Zeigeeinträge zu Dokumenten und Screenshots:
══════
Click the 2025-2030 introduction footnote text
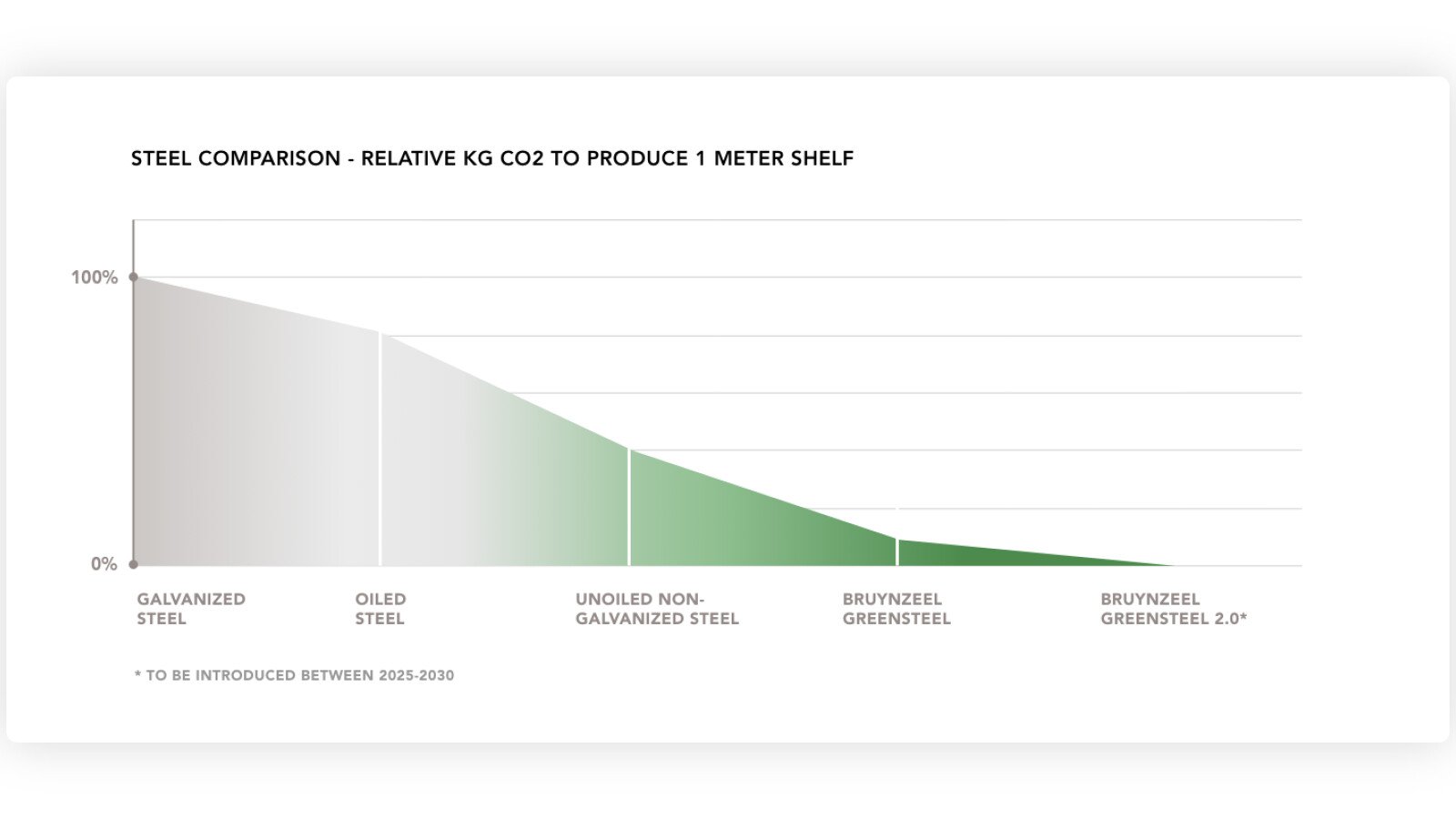 tap(294, 675)
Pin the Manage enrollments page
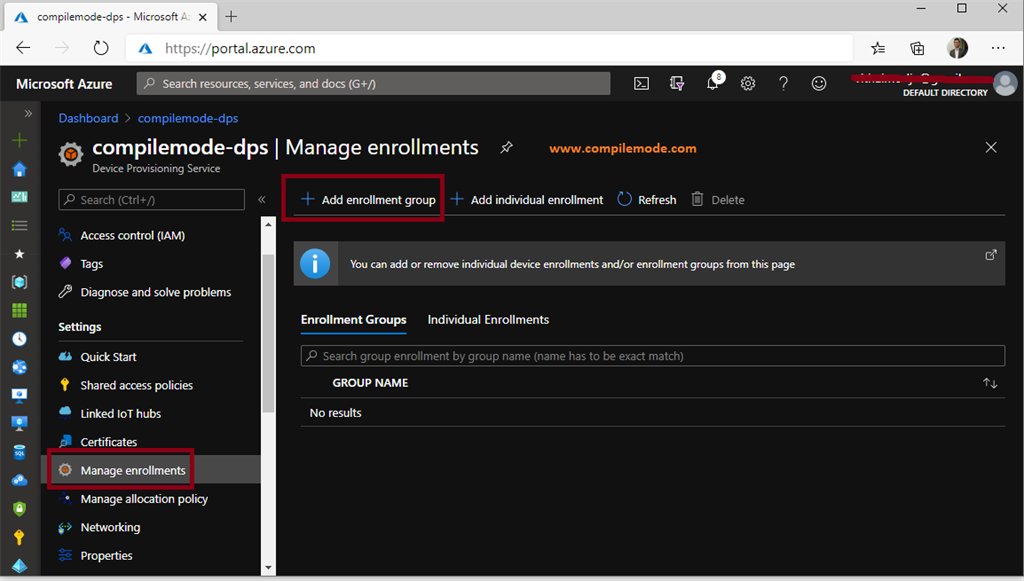 (506, 147)
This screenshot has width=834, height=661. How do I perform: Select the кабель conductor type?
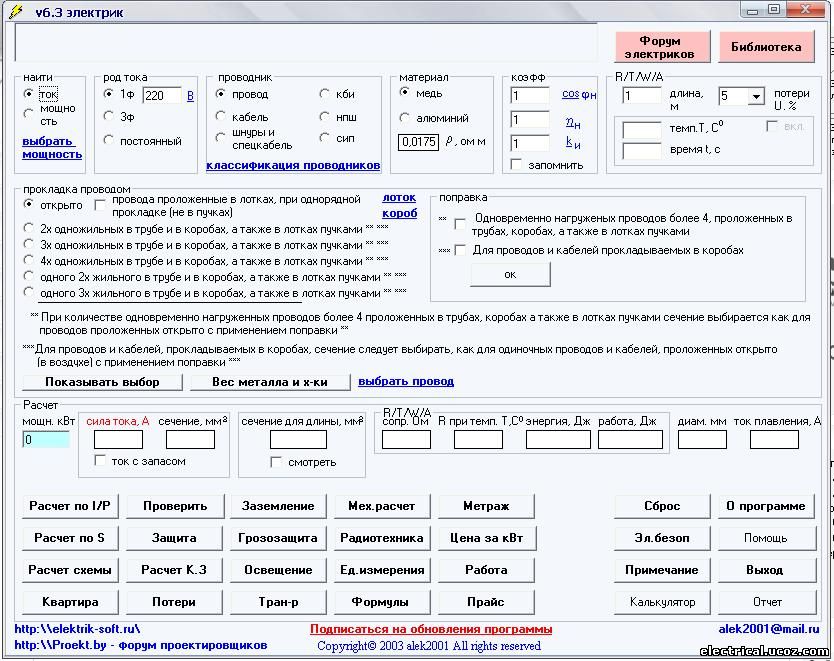[222, 117]
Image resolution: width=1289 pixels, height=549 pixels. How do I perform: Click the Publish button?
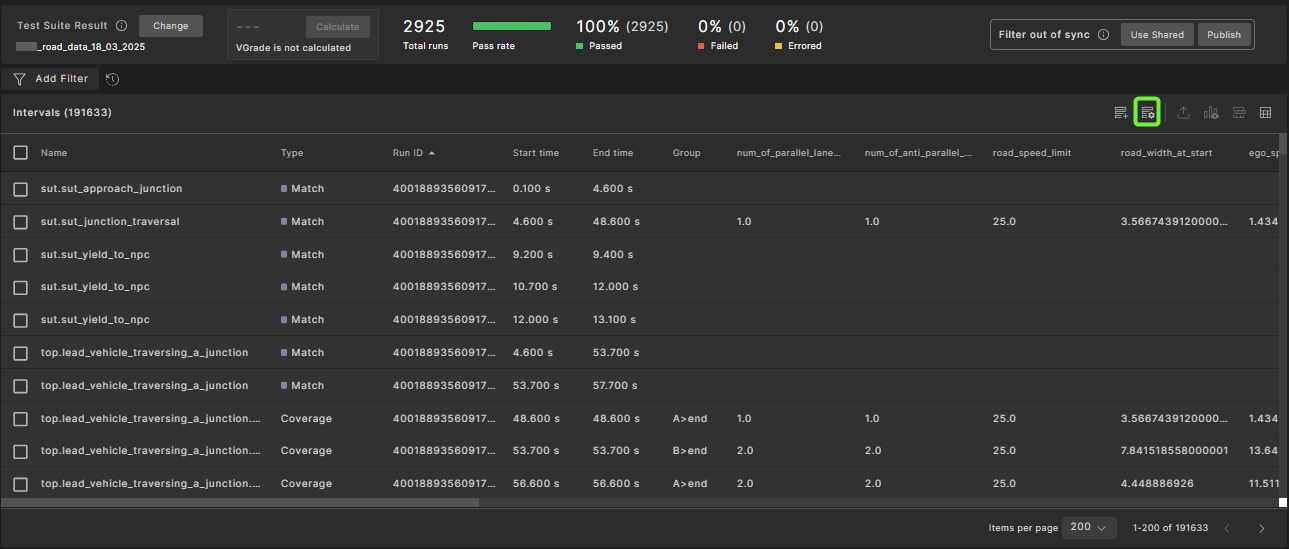click(x=1223, y=35)
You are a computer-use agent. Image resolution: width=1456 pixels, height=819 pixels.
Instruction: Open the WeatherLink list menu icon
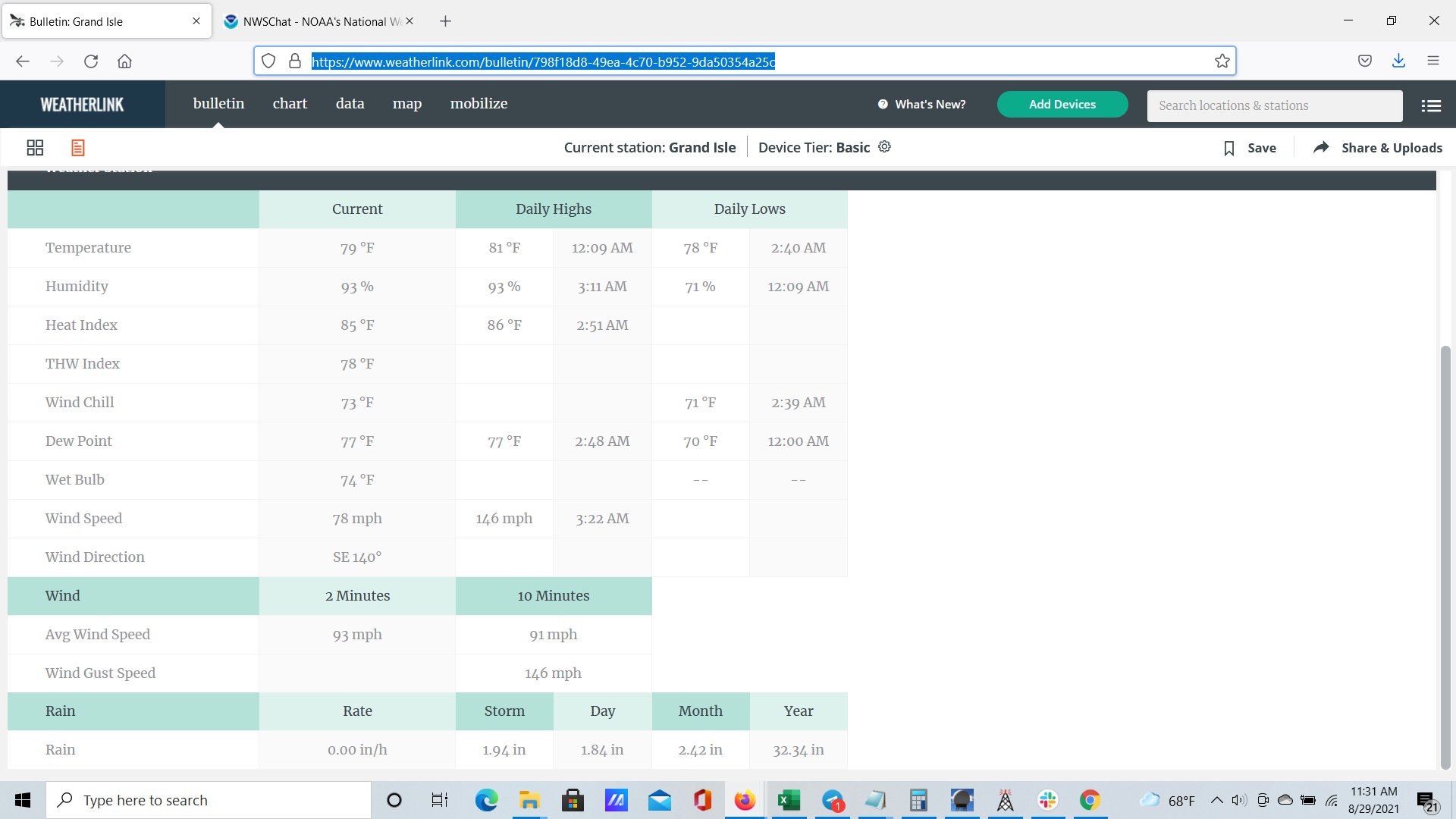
══════
Aufgabe:
Ordne alle Zeilen der Einträge oben als Markdown-Tabelle mit den Spalten „Nummer“ und „Zeile“ an und lass Leerzeilen weg. Die Bilder gehören nicht in die Tabelle.

Ergebnis:
| Nummer | Zeile |
|---|---|
| 1 | Click the 2025-2030 introduction footnote text |
| 2 |  tap(294, 675) |
| 3 | Pin the Manage enrollments page |
| 4 |  (506, 147) |
| 5 | This screenshot has width=834, height=661. How do I perform: Select the кабель conductor type? |
| 6 | [222, 117] |
| 7 | Image resolution: width=1289 pixels, height=549 pixels. How do I perform: Click the Publish button? |
| 8 | click(x=1223, y=35) |
| 9 | You are a computer-use agent. Image resolution: width=1456 pixels, height=819 pixels. |
| 10 | Instruction: Open the WeatherLink list menu icon |